Background: Approximately 10–20% of patients with Kawasaki disease (KD) are non-responsive to intravenous immunoglobulin treatment, placing them at higher risk of developing coronary heart lesions. Early detection of non-responsiveness is crucial to curtail this risk; however, the applicability of existing predictive scoring systems is limited to the Japanese population. Our study aimed to identify a predictive scoring system for intravenous immunoglobulin resistance in KD that is specific to the Chinese population. We aimed to assess the utility of three commonly used risk scoring systems in predicting intravenous immunoglobulin resistance and compare them to the newly developed predictive scoring system.
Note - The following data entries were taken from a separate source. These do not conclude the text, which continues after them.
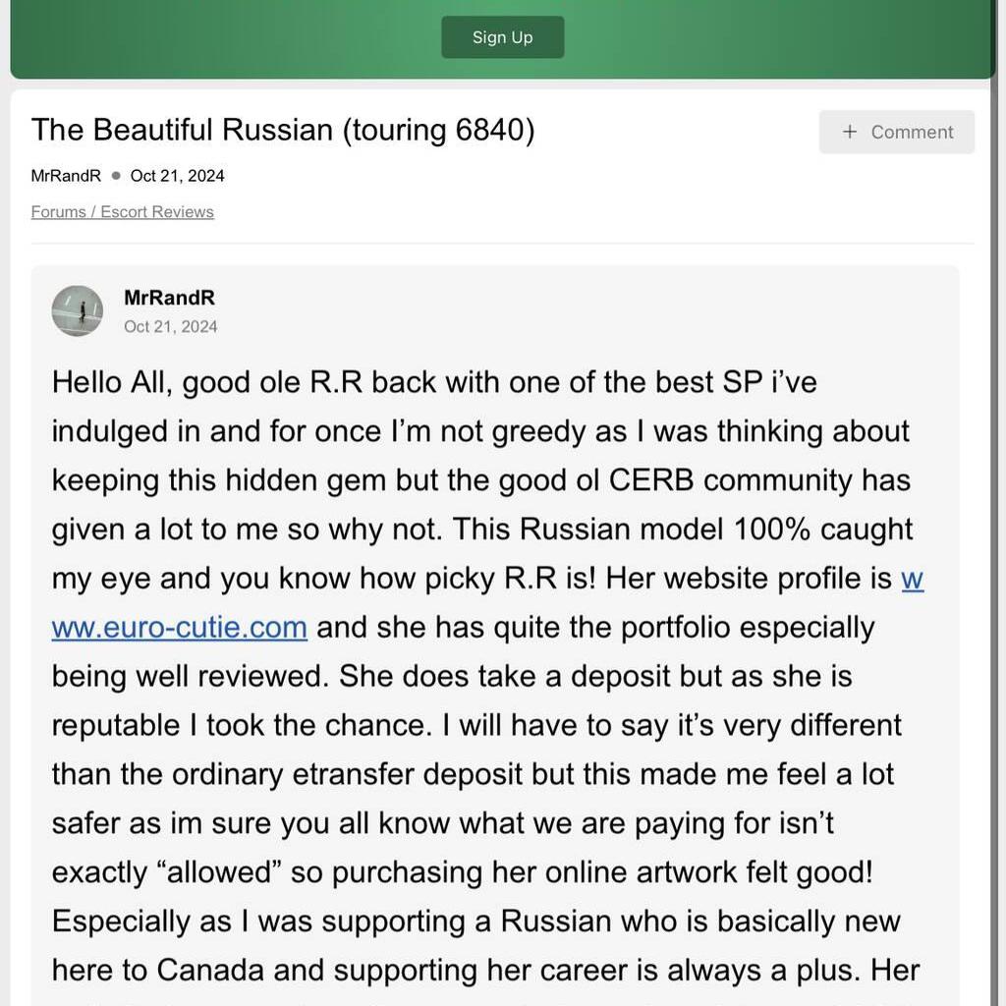Click the plus icon beside Comment
This screenshot has height=1006, width=1006.
coord(850,133)
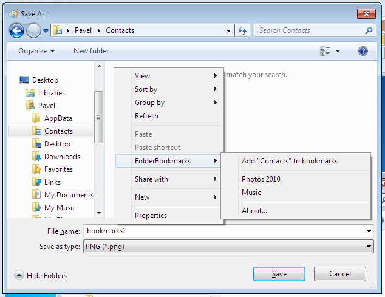Expand the Save as type combo box
Viewport: 385px width, 297px height.
[x=369, y=246]
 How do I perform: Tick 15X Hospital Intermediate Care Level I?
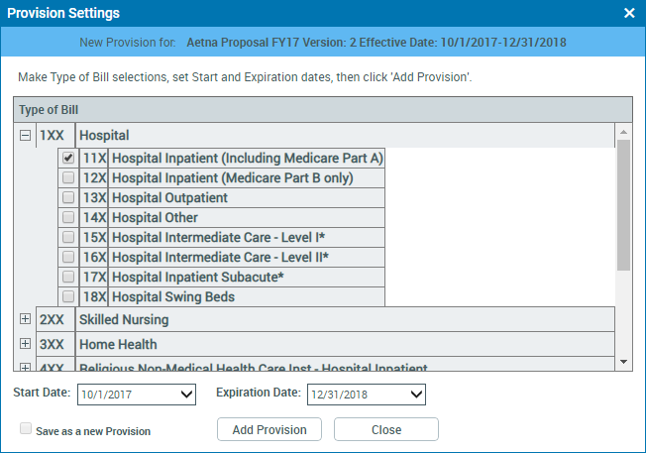(68, 237)
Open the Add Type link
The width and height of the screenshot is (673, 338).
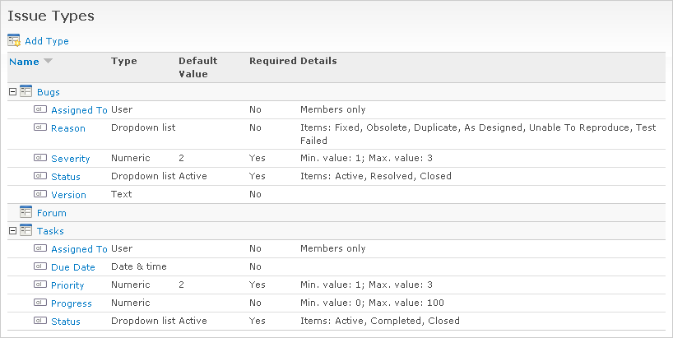click(47, 41)
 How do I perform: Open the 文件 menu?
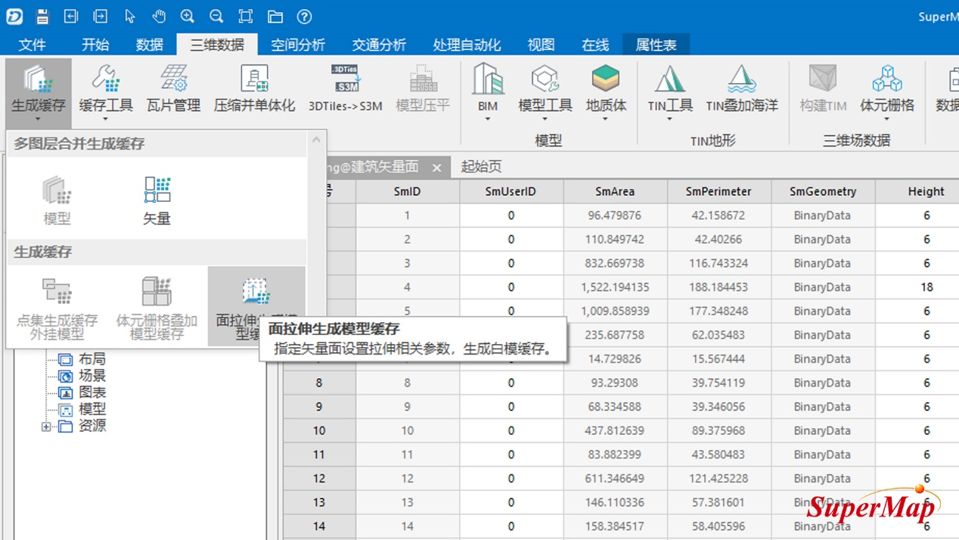[x=32, y=45]
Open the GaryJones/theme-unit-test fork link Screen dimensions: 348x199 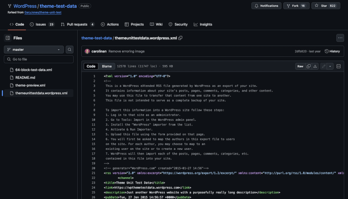point(43,12)
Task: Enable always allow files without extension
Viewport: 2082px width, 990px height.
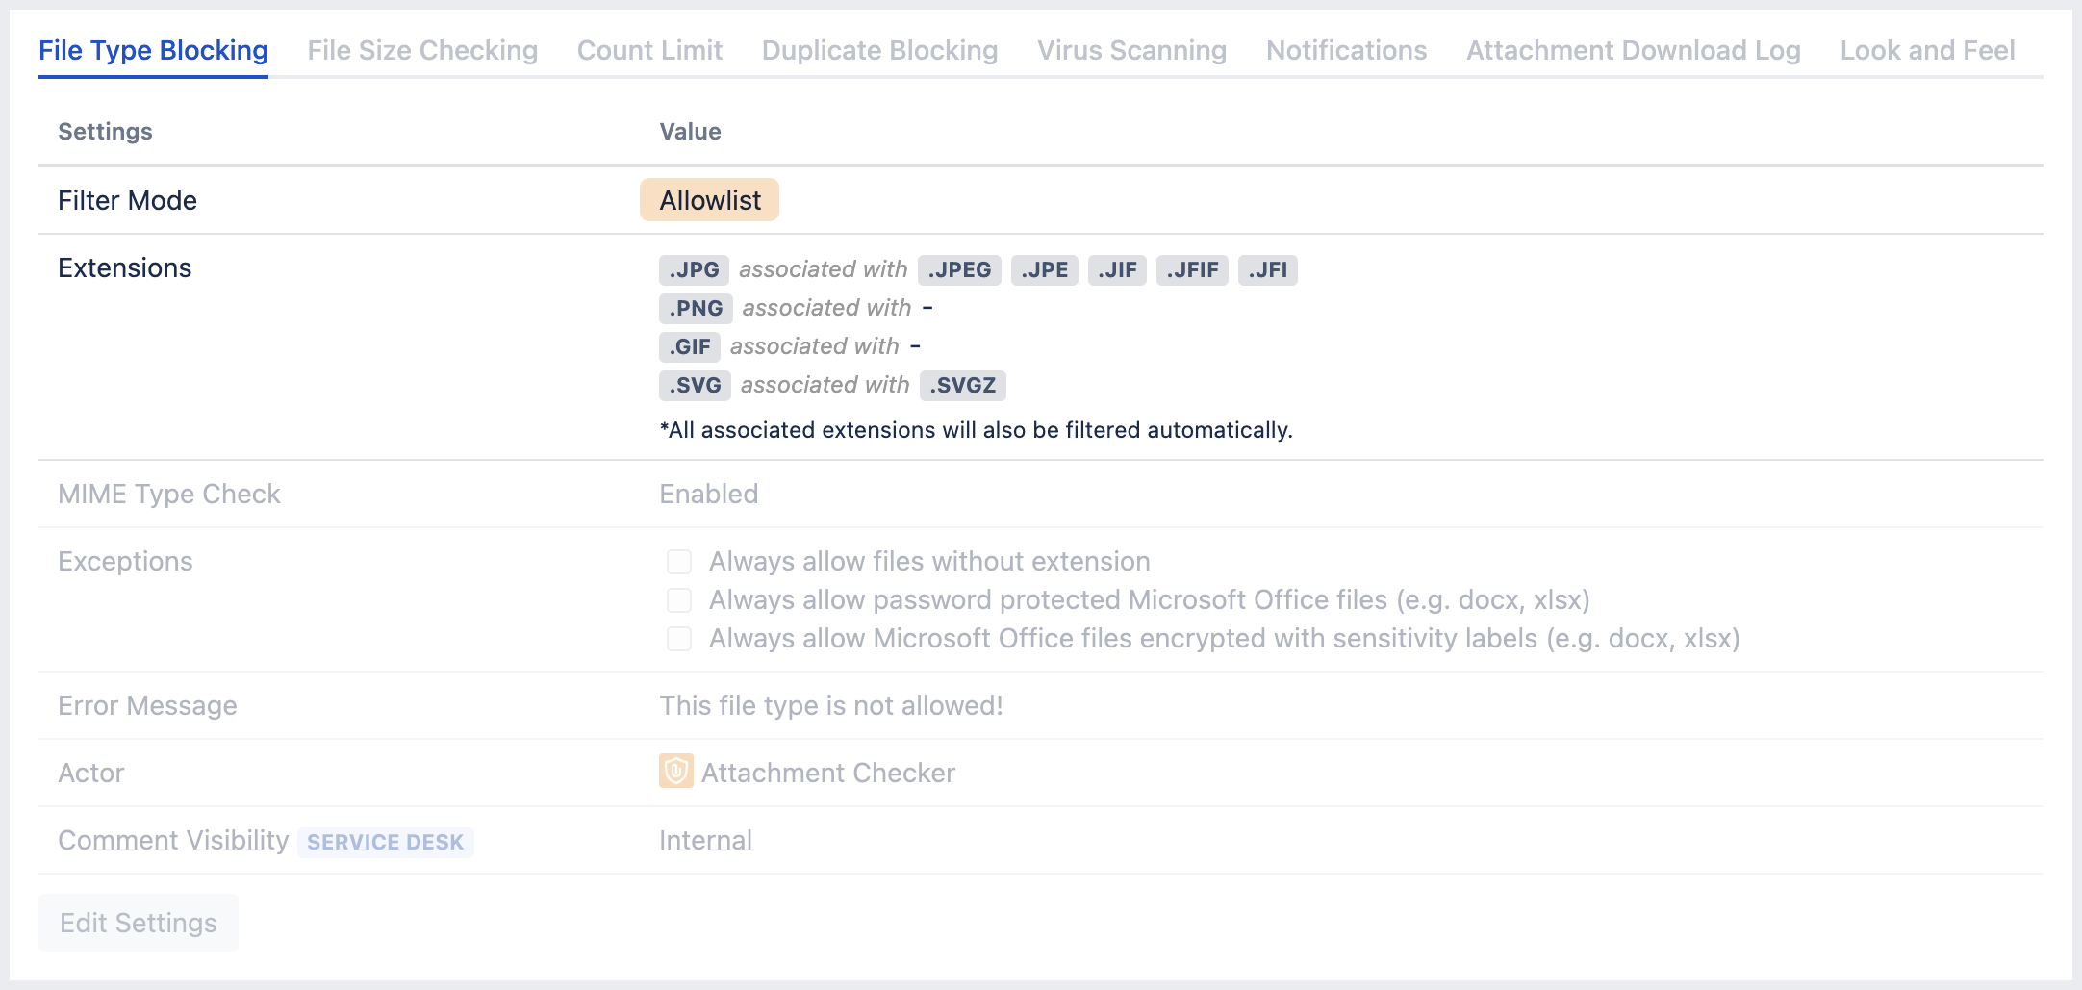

Methods: A total of 895 patients with KD were enrolled in this retrospective review and divided into two groups: intravenous immunoglobulin responders and non-responders. Clinical and laboratory variables were compared between the two groups. Multivariable logistic regression models were used to construct a new scoring system. The utility of the existing and new scoring systems was assessed and compared using the area under the receiver operating characteristic curve.
Results: Albumin levels, percentage of neutrophils, and hemoglobin were independent predictors of resistance by logistic regression analysis. The new predictive scoring system was derived with improved sensitivity (60.5%) and specificity (87.8%). The area under the receiver operating characteristic curve was 0.818.
Conclusion: This study developed a novel risk scoring system for predicting resistance to intravenous immunoglobulin treatment in KD that is specific to the Chinese population. Although this new model requires further validation, it may be useful for improving prognostic outcomes and reducing the risk of complications associated with KD.